>>>>>

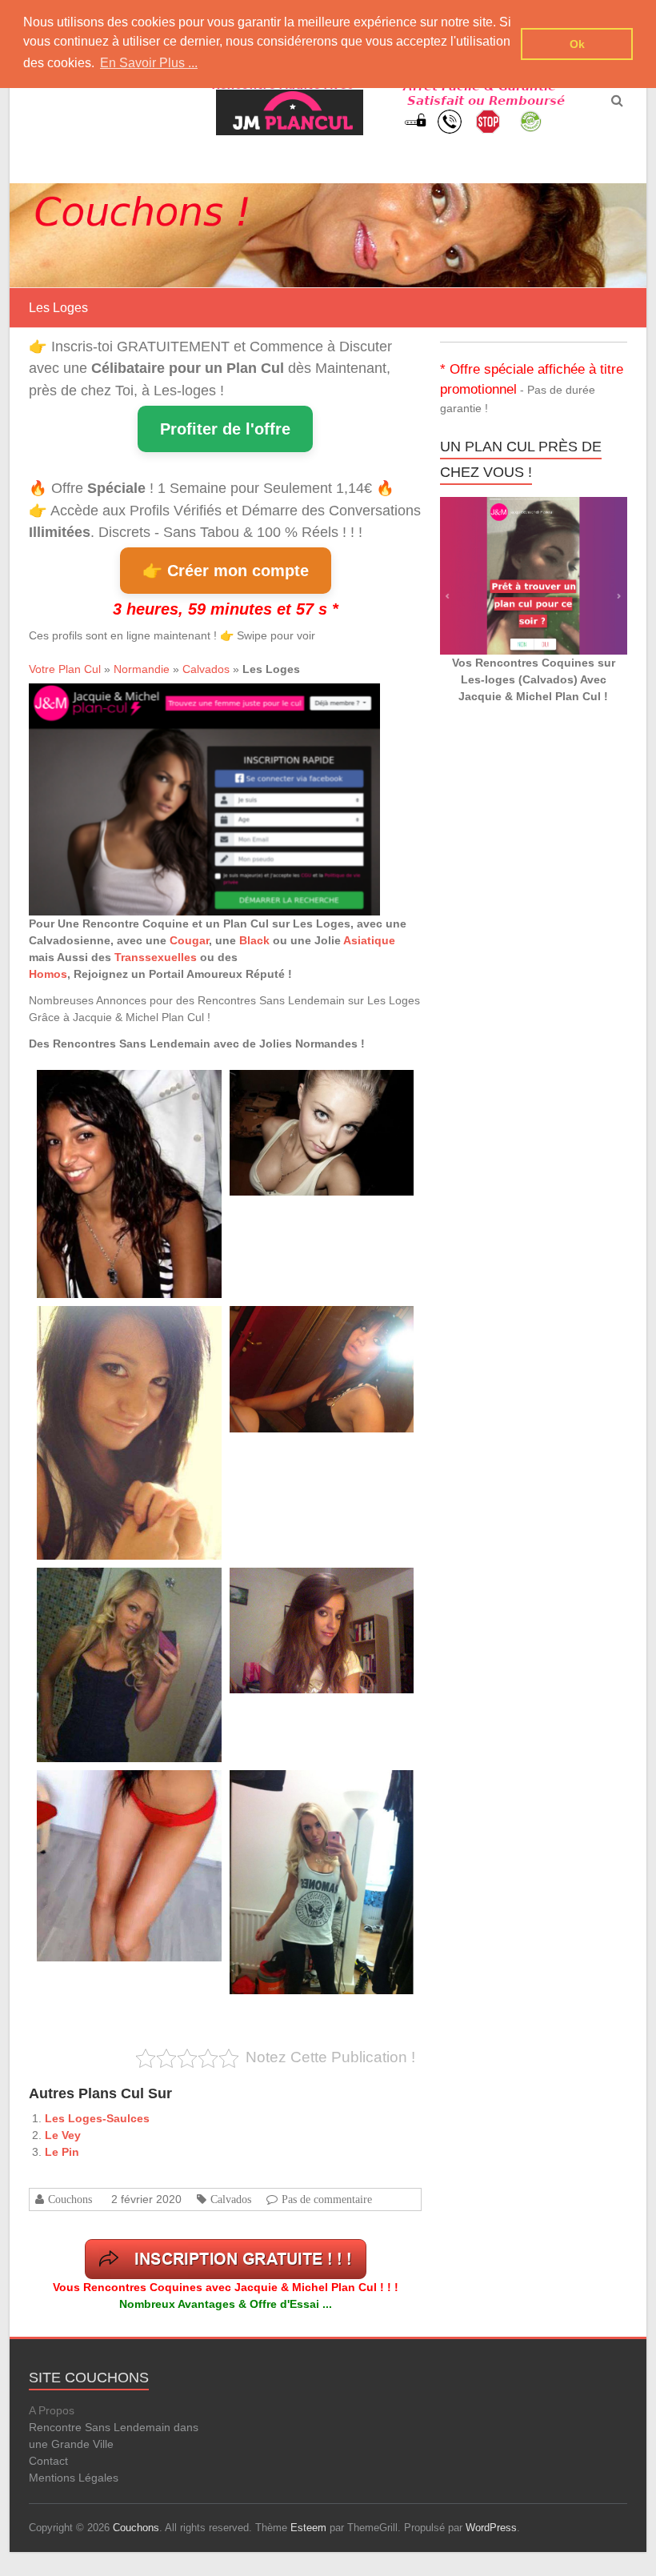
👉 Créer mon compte (225, 570)
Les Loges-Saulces (97, 2118)
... (163, 1172)
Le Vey (63, 2135)
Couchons (70, 2199)
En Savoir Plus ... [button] (149, 63)
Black (254, 940)
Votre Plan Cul (65, 669)
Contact (48, 2460)
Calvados (206, 669)
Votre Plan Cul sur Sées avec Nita (300, 1324)
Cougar (189, 940)
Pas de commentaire (327, 2199)
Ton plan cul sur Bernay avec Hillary (303, 1088)
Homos (48, 974)
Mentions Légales (73, 2477)
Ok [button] (577, 44)
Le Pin (62, 2151)
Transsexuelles (155, 957)
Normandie (142, 669)
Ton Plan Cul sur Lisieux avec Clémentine (121, 1324)
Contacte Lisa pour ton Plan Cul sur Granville (128, 1585)
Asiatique (369, 940)
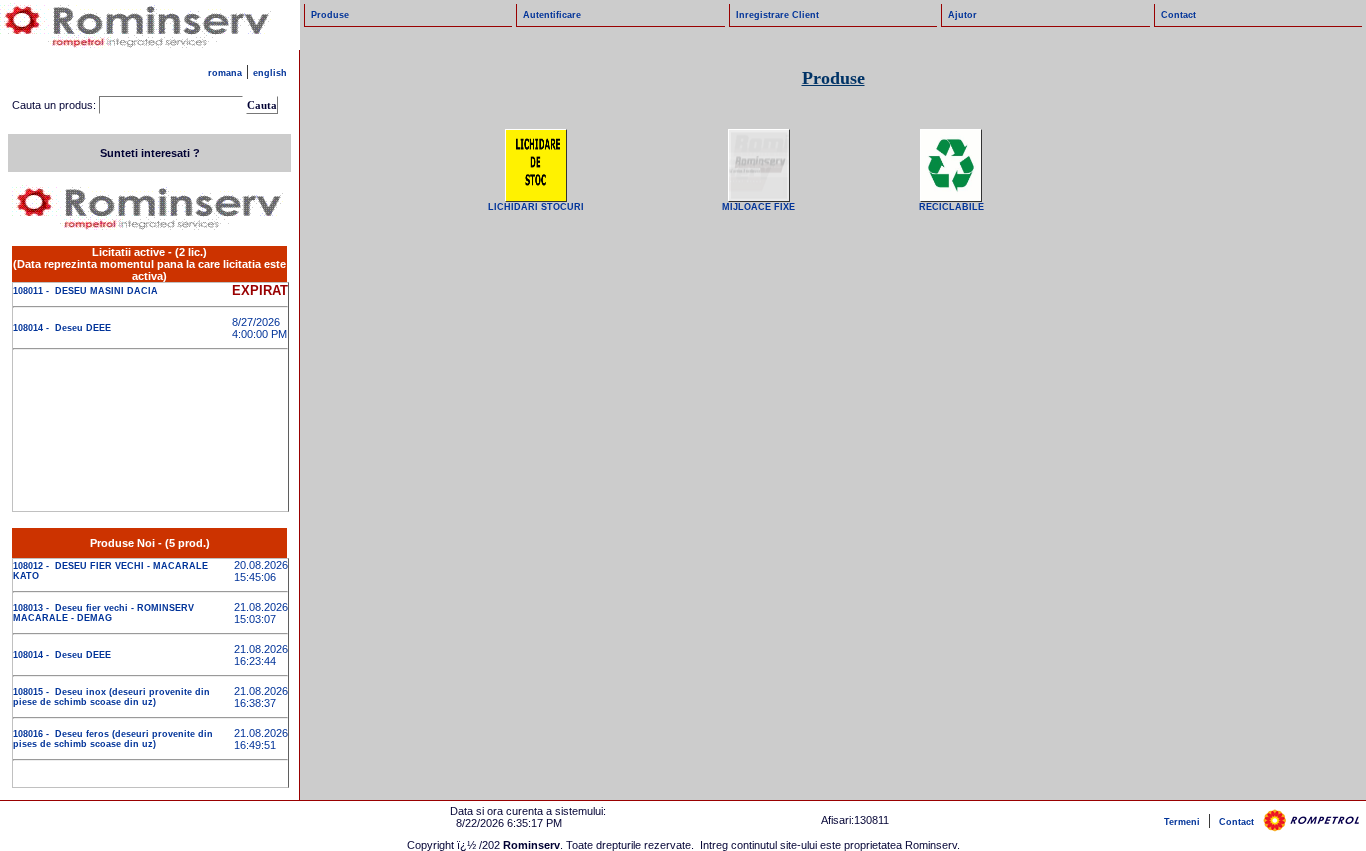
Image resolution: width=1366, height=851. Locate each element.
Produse (330, 15)
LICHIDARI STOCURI (536, 207)
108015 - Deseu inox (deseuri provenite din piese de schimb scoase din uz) (111, 697)
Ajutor (962, 15)
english (270, 73)
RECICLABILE (951, 207)
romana (225, 73)
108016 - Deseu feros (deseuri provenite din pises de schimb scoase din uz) (113, 739)
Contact (1178, 15)
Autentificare (552, 15)
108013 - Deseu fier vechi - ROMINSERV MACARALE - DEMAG (103, 613)
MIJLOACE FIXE (758, 207)
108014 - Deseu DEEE (62, 328)
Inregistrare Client (777, 15)
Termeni (1182, 822)
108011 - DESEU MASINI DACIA (85, 291)
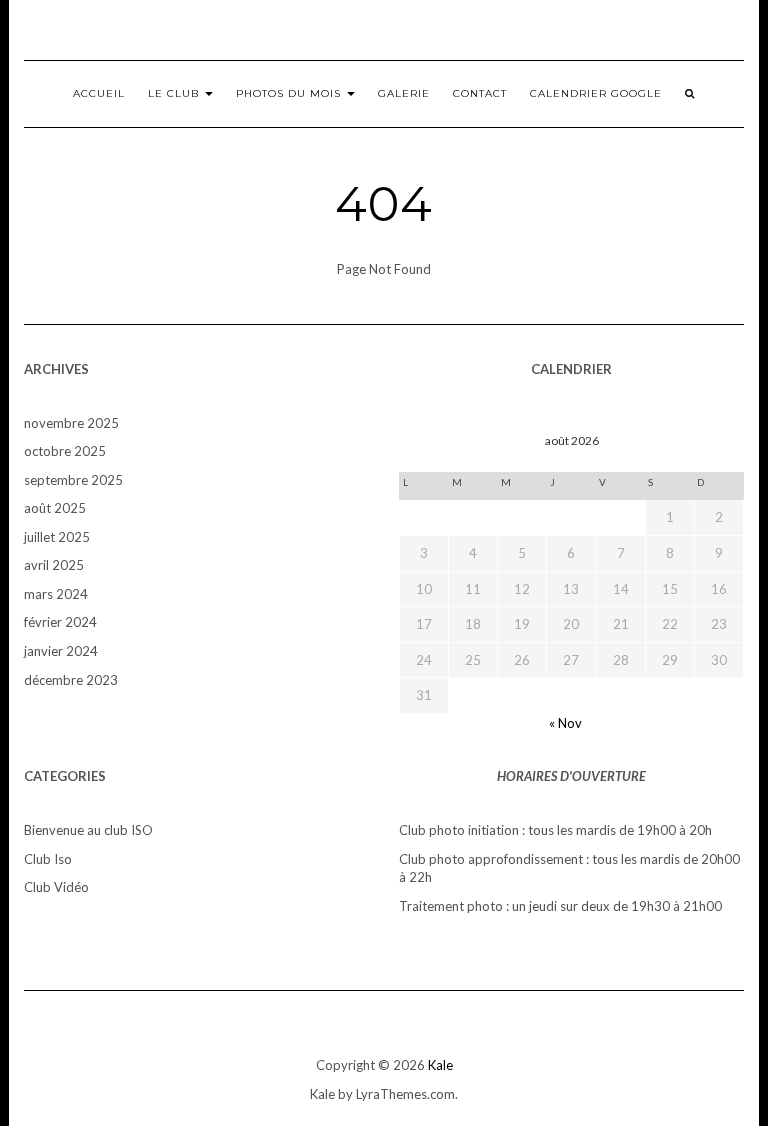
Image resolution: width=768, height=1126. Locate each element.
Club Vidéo (56, 887)
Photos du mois (290, 93)
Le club (175, 93)
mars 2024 (56, 594)
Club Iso (48, 859)
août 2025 (55, 508)
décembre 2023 (71, 680)
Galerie (404, 93)
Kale (440, 1065)
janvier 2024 (61, 651)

<<<<<

• **ACTIVITY**: Using the listing above, restate exactly the range between the lines holding "Contact (48, 2460)" and "Autentificare (552, 15)", inclusive, with pictures left out.

• **EXERCISE ANSWER**:
Contact (48, 2460)
Calvados (206, 669)
Votre Plan Cul sur Sées avec Nita (300, 1324)
Cougar (189, 940)
Pas de commentaire (327, 2199)
Ton plan cul sur Bernay avec Hillary (303, 1088)
Homos (48, 974)
Mentions Légales (73, 2477)
Ok [button] (577, 44)
Le Pin (62, 2151)
Transsexuelles (155, 957)
Normandie (142, 669)
Ton Plan Cul sur Lisieux avec Clémentine (121, 1324)
Contacte Lisa pour ton Plan Cul sur Granville (128, 1585)
Asiatique (369, 940)
Image resolution: width=1366, height=851. Locate each element.
Produse (330, 15)
LICHIDARI STOCURI (536, 207)
108015 - Deseu inox (deseuri provenite din piese de schimb scoase din uz) (111, 697)
Ajutor (962, 15)
english (270, 73)
RECICLABILE (951, 207)
romana (225, 73)
108016 - Deseu feros (deseuri provenite din pises de schimb scoase din uz) (113, 739)
Contact (1178, 15)
Autentificare (552, 15)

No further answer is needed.